**Exercise goal:** Return all the entries below exactly as they were given.

Stored items:

*-*-*

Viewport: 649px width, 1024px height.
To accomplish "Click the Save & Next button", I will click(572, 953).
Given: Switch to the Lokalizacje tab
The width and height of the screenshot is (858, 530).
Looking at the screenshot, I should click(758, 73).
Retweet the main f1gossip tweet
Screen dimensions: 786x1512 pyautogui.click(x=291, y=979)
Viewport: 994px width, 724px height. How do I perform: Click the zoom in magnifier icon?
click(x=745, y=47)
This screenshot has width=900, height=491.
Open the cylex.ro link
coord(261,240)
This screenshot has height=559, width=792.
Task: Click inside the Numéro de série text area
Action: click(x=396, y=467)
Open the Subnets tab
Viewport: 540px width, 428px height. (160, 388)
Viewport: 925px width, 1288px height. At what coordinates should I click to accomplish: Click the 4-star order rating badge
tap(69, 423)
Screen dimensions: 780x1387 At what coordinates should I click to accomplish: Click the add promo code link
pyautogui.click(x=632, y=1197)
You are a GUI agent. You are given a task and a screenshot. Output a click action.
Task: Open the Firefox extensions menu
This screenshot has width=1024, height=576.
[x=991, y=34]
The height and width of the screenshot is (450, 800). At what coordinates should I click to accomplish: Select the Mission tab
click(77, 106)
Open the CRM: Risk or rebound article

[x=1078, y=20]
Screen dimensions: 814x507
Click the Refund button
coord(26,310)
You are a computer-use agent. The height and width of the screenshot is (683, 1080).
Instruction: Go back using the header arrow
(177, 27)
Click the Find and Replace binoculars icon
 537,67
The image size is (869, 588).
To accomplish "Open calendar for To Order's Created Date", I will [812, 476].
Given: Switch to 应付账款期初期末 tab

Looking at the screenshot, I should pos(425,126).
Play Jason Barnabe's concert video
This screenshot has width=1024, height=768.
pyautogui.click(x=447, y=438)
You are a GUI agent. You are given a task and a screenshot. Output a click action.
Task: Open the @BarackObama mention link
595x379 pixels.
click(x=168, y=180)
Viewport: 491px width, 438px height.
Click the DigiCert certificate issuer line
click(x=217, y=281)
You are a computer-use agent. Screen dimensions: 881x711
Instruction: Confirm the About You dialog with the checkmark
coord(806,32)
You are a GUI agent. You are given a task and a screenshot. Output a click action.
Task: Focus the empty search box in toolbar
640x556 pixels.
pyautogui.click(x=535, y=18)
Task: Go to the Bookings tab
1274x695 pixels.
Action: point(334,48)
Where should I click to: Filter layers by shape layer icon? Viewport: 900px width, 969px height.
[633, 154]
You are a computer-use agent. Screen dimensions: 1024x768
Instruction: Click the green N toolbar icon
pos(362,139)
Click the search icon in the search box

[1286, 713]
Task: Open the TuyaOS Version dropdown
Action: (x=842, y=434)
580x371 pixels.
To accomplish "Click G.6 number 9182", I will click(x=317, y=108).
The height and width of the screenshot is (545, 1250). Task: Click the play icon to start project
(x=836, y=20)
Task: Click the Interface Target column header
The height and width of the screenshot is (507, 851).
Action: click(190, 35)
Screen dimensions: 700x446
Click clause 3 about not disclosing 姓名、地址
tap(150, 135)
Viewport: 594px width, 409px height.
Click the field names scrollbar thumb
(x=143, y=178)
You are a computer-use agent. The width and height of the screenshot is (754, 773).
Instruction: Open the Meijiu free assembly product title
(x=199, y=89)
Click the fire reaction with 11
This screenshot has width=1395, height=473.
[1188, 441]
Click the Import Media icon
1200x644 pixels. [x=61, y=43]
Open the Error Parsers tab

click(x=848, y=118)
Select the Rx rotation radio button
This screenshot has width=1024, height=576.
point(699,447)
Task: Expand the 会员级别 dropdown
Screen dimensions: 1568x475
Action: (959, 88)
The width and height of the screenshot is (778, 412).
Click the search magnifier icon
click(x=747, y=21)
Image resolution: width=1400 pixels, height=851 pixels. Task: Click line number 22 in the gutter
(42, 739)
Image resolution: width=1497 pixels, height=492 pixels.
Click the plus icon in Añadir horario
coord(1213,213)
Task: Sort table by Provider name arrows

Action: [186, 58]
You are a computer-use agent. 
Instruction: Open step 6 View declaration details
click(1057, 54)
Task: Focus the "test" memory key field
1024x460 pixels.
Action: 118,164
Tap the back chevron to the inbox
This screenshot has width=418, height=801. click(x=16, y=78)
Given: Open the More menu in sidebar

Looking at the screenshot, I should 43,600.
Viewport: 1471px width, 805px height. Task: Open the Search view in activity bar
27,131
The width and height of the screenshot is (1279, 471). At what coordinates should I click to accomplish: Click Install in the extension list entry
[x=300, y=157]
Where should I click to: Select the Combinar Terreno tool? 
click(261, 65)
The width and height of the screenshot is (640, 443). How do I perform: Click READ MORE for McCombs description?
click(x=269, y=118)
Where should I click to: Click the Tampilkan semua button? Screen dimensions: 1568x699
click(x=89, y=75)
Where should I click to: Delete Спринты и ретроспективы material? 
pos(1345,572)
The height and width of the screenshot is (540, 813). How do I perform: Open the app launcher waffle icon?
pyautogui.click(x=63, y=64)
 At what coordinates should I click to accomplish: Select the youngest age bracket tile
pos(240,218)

*-*-*

**Output below:**
Viewport: 649px width, 1024px height.
To accomplish "Click the Save & Next button", I will click(572, 953).
Given: Switch to the Lokalizacje tab
The width and height of the screenshot is (858, 530).
Looking at the screenshot, I should click(758, 73).
Retweet the main f1gossip tweet
Screen dimensions: 786x1512 pyautogui.click(x=291, y=979)
Viewport: 994px width, 724px height. How do I perform: Click the zoom in magnifier icon?
click(x=745, y=47)
This screenshot has width=900, height=491.
Open the cylex.ro link
coord(261,240)
This screenshot has height=559, width=792.
Task: Click inside the Numéro de série text area
Action: click(x=396, y=467)
Open the Subnets tab
Viewport: 540px width, 428px height. (160, 388)
Viewport: 925px width, 1288px height. At what coordinates should I click to accomplish: Click the 4-star order rating badge
tap(69, 423)
Screen dimensions: 780x1387 At what coordinates should I click to accomplish: Click the add promo code link
pyautogui.click(x=632, y=1197)
You are a GUI agent. You are given a task and a screenshot. Output a click action.
Task: Open the Firefox extensions menu
This screenshot has width=1024, height=576.
[x=991, y=34]
The height and width of the screenshot is (450, 800). At what coordinates should I click to accomplish: Select the Mission tab
click(77, 106)
Open the CRM: Risk or rebound article

[x=1078, y=20]
Screen dimensions: 814x507
Click the Refund button
coord(26,310)
You are a computer-use agent. The height and width of the screenshot is (683, 1080).
Instruction: Go back using the header arrow
(177, 27)
Click the Find and Replace binoculars icon
 537,67
The image size is (869, 588).
To accomplish "Open calendar for To Order's Created Date", I will [812, 476].
Given: Switch to 应付账款期初期末 tab

Looking at the screenshot, I should pos(425,126).
Play Jason Barnabe's concert video
This screenshot has width=1024, height=768.
pyautogui.click(x=447, y=438)
You are a GUI agent. You are given a task and a screenshot. Output a click action.
Task: Open the @BarackObama mention link
595x379 pixels.
click(x=168, y=180)
Viewport: 491px width, 438px height.
Click the DigiCert certificate issuer line
click(x=217, y=281)
You are a computer-use agent. Screen dimensions: 881x711
Instruction: Confirm the About You dialog with the checkmark
coord(806,32)
You are a GUI agent. You are given a task and a screenshot. Output a click action.
Task: Focus the empty search box in toolbar
640x556 pixels.
pyautogui.click(x=535, y=18)
Task: Go to the Bookings tab
1274x695 pixels.
Action: point(334,48)
Where should I click to: Filter layers by shape layer icon? Viewport: 900px width, 969px height.
[633, 154]
You are a computer-use agent. Screen dimensions: 1024x768
Instruction: Click the green N toolbar icon
pos(362,139)
Click the search icon in the search box

[1286, 713]
Task: Open the TuyaOS Version dropdown
Action: (x=842, y=434)
580x371 pixels.
To accomplish "Click G.6 number 9182", I will click(x=317, y=108).
The height and width of the screenshot is (545, 1250). Task: Click the play icon to start project
(x=836, y=20)
Task: Click the Interface Target column header
The height and width of the screenshot is (507, 851).
Action: click(190, 35)
Screen dimensions: 700x446
Click clause 3 about not disclosing 姓名、地址
tap(150, 135)
Viewport: 594px width, 409px height.
Click the field names scrollbar thumb
(x=143, y=178)
You are a computer-use agent. The width and height of the screenshot is (754, 773).
Instruction: Open the Meijiu free assembly product title
(x=199, y=89)
Click the fire reaction with 11
This screenshot has width=1395, height=473.
[1188, 441]
Click the Import Media icon
1200x644 pixels. [x=61, y=43]
Open the Error Parsers tab

click(x=848, y=118)
Select the Rx rotation radio button
This screenshot has width=1024, height=576.
point(699,447)
Task: Expand the 会员级别 dropdown
Screen dimensions: 1568x475
Action: (959, 88)
The width and height of the screenshot is (778, 412).
Click the search magnifier icon
click(x=747, y=21)
Image resolution: width=1400 pixels, height=851 pixels. Task: Click line number 22 in the gutter
(42, 739)
Image resolution: width=1497 pixels, height=492 pixels.
Click the plus icon in Añadir horario
coord(1213,213)
Task: Sort table by Provider name arrows

Action: [186, 58]
You are a computer-use agent. 
Instruction: Open step 6 View declaration details
click(1057, 54)
Task: Focus the "test" memory key field
1024x460 pixels.
Action: 118,164
Tap the back chevron to the inbox
This screenshot has width=418, height=801. click(x=16, y=78)
Given: Open the More menu in sidebar

Looking at the screenshot, I should 43,600.
Viewport: 1471px width, 805px height. Task: Open the Search view in activity bar
27,131
The width and height of the screenshot is (1279, 471). At what coordinates should I click to accomplish: Click Install in the extension list entry
[x=300, y=157]
Where should I click to: Select the Combinar Terreno tool? 
click(261, 65)
The width and height of the screenshot is (640, 443). How do I perform: Click READ MORE for McCombs description?
click(x=269, y=118)
Where should I click to: Click the Tampilkan semua button? Screen dimensions: 1568x699
click(x=89, y=75)
Where should I click to: Delete Спринты и ретроспективы material? 
pos(1345,572)
The height and width of the screenshot is (540, 813). How do I perform: Open the app launcher waffle icon?
pyautogui.click(x=63, y=64)
 At what coordinates should I click to accomplish: Select the youngest age bracket tile
pos(240,218)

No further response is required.